Task goal. Pull every line containing "Motorcycle" out of the material below.

---------- Records shown

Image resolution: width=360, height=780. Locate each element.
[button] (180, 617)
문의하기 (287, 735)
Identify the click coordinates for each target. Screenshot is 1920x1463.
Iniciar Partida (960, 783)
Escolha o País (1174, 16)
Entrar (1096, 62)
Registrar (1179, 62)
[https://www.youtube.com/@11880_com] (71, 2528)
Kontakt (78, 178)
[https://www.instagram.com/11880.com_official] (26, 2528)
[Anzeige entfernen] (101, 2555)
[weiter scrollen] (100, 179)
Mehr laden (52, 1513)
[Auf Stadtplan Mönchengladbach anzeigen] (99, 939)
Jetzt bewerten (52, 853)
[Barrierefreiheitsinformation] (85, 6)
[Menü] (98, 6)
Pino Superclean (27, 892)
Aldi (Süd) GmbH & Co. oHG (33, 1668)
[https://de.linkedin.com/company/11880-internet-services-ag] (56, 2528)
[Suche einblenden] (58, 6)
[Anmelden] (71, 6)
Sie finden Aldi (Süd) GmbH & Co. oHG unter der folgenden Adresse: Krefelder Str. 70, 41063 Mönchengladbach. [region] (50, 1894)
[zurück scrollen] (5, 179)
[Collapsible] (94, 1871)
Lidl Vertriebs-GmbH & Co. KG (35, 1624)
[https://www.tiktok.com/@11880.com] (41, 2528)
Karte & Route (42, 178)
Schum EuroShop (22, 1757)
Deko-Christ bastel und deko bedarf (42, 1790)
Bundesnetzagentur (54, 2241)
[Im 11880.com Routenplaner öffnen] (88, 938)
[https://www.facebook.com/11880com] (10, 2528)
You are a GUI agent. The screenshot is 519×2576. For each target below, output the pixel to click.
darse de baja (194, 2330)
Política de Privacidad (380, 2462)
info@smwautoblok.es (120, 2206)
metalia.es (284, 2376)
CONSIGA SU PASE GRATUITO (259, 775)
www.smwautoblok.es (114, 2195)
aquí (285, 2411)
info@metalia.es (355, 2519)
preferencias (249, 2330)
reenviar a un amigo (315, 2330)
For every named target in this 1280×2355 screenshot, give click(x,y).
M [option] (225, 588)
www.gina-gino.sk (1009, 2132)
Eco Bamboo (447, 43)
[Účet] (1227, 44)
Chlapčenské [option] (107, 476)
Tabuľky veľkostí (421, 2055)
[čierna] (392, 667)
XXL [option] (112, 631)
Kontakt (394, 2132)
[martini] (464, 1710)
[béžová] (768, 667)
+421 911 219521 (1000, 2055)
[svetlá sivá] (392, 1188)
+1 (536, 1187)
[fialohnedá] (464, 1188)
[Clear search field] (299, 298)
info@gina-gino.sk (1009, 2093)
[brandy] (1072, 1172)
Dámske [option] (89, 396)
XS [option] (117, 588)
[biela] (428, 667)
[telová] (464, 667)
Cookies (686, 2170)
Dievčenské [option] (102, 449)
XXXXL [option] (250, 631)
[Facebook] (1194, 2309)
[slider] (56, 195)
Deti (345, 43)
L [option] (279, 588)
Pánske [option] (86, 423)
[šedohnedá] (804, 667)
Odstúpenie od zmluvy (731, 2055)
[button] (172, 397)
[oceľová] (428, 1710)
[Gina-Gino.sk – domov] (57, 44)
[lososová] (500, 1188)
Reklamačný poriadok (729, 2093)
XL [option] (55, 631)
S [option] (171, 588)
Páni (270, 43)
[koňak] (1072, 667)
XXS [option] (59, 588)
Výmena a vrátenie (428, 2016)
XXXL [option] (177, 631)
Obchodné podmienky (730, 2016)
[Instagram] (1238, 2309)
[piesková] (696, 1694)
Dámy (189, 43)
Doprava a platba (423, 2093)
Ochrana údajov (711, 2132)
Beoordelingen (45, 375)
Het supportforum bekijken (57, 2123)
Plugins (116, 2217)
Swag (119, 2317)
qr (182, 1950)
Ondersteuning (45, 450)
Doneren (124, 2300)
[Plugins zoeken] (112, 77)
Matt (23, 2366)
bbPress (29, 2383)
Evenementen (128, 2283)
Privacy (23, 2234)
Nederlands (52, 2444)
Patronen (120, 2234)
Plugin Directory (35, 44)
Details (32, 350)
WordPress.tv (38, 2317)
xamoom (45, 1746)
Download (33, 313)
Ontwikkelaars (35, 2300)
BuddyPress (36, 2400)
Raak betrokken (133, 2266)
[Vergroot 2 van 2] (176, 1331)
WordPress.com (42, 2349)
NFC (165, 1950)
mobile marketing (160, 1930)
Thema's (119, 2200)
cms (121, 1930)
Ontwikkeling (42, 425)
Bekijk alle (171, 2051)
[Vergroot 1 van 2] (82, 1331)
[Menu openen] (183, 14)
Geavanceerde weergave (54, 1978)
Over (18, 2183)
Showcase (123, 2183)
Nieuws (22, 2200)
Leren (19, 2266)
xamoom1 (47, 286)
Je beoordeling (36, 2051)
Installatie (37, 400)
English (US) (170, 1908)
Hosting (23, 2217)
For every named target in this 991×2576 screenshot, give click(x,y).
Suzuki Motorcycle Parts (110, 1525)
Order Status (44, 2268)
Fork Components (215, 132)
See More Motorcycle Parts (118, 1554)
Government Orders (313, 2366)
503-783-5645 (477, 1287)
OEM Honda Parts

--------------------

Solution to the problem.
Suzuki Motorcycle Parts (110, 1525)
See More Motorcycle Parts (118, 1554)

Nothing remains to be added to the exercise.